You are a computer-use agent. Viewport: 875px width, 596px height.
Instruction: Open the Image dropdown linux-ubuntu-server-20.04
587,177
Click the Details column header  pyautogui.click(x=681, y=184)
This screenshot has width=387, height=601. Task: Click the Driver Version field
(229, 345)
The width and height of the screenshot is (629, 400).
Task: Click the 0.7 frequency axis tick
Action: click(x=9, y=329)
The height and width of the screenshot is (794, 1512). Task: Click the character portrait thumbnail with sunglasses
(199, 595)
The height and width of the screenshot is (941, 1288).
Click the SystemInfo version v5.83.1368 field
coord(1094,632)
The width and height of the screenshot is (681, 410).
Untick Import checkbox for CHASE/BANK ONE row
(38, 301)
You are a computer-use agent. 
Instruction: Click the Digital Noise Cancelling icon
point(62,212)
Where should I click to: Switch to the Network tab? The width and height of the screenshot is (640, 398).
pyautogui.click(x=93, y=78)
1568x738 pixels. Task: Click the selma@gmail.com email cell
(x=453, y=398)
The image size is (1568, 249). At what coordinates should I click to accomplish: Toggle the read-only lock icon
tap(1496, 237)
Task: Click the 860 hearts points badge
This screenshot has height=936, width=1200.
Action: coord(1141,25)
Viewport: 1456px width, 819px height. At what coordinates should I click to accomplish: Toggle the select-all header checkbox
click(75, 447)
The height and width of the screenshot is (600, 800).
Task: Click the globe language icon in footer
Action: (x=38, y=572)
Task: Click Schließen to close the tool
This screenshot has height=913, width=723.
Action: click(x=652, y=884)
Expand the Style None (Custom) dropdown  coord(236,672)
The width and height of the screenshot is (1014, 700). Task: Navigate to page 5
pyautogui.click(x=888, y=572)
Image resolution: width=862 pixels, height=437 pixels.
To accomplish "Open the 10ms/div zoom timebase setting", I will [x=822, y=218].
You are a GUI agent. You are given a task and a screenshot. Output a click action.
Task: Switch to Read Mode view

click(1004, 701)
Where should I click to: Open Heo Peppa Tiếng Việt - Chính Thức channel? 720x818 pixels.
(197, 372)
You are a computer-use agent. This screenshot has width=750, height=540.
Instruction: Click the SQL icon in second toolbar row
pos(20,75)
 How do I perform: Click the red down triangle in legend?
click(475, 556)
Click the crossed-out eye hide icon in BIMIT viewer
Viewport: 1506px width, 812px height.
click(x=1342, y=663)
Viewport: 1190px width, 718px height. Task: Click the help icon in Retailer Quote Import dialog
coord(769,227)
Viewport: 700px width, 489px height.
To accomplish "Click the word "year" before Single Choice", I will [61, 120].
===============
> [REQUIRED ACTION]: Using the line that contains "Instruction: Click the SQL" as the first, reproduce each line exactly through the last line of the listing.

> [ANSWER AREA]:
Instruction: Click the SQL icon in second toolbar row
pos(20,75)
 How do I perform: Click the red down triangle in legend?
click(475, 556)
Click the crossed-out eye hide icon in BIMIT viewer
Viewport: 1506px width, 812px height.
click(x=1342, y=663)
Viewport: 1190px width, 718px height. Task: Click the help icon in Retailer Quote Import dialog
coord(769,227)
Viewport: 700px width, 489px height.
To accomplish "Click the word "year" before Single Choice", I will [61, 120].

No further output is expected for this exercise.